Induction of the cytokine TWEAK and its receptor Fn14 in ischemic stroke
Introduction
Despite the advances that have been made in recanalization therapy, ischemic stroke is still difficult to treat in the majority of patients because thrombolysis is only possible for a few hours after onset of symptoms. Delayed mechanisms of ischemic brain injury, such as neuronal apoptosis in the penumbra or brain edema, hold promise of falling into a wider time window amenable to therapy. Recent evidence suggests that the cytokine tumor necrosis factor (TNF)-like weak inducer of apoptosis (TWEAK) is involved in the delayed phase of ischemic brain injury.
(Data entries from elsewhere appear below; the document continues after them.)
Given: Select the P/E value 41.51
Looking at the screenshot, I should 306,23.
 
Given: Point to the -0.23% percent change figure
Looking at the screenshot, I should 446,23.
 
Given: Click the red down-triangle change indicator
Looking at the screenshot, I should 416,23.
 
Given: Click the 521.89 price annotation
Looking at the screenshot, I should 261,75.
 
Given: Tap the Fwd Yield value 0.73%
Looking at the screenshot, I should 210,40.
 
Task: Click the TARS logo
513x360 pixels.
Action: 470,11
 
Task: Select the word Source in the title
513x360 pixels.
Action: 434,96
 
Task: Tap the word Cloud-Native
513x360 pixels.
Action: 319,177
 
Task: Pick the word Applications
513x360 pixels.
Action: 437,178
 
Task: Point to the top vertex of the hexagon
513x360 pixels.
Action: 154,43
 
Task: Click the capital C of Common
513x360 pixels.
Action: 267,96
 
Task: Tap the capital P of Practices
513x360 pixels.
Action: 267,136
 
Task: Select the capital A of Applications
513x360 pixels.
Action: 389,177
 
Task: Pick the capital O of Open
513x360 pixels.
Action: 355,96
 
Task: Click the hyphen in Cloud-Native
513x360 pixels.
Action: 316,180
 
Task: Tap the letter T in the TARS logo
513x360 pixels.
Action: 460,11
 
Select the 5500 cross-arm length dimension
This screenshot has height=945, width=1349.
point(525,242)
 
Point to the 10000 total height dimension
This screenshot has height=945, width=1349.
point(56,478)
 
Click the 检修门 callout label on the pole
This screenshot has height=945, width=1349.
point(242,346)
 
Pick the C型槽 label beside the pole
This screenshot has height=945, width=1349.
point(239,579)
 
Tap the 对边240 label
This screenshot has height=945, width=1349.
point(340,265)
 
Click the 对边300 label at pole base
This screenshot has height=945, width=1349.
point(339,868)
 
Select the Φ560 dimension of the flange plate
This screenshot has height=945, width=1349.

TWEAK belongs to the TNF family [1]. It binds to the membrane receptor Fn14, a member of the TNF receptor superfamily. TWEAK was first identified as a proapototic cytokine in tumor cells but it also promotes inflammation and angiogenesis [1]. In a mouse model of stroke, TWEAK expression was enhanced two-fold in the ischemic brain [2]. Furthermore, the TWEAK receptor Fn14 was upregulated 22-fold. Interestingly, TWEAK contributes to ischemic brain damage because a neutralizing anti-TWEAK antibody reduces the infarct size. Subsequently, other means of interfering with TWEAK–Fn14 signaling were also shown to be protective. In a similar mouse model of stroke, a soluble Fn14-Fc decoy receptor and genetic deficiency of Fn14 reduced the infarct size [3], [4], confirming the important role of TWEAK and Fn14 in cerebral ischemia. TWEAK–Fn14 seems to promote ischemic brain damage through two mechanisms. First, recombinant TWEAK has been shown to trigger apoptosis in neurons in vitro by activating the transcription factor NF-κB [2]. TWEAK stimulates NF-κB activity in the ischemic brain [4] and NF-κB signaling contributes to ischemia-induced neuronal cell death in vivo as well [5]. NF-κB may also be involved in the second mechanism of TWEAK-induced brain damage: TWEAK increases the permeability of the blood-brain barrier and thereby enhances brain edema in stroke [4]. Thus, a TWEAK antagonist may be neuroprotective and limit brain edema. The case of TNF illustrates that drugs can be successfully developed to target cytokines of this family. However, the role of TWEAK in stroke patients has been unclear. Therefore, we investigated TWEAK plasma levels in stroke patients and TWEAK and Fn14 expression in the brain tissue of human stroke patients.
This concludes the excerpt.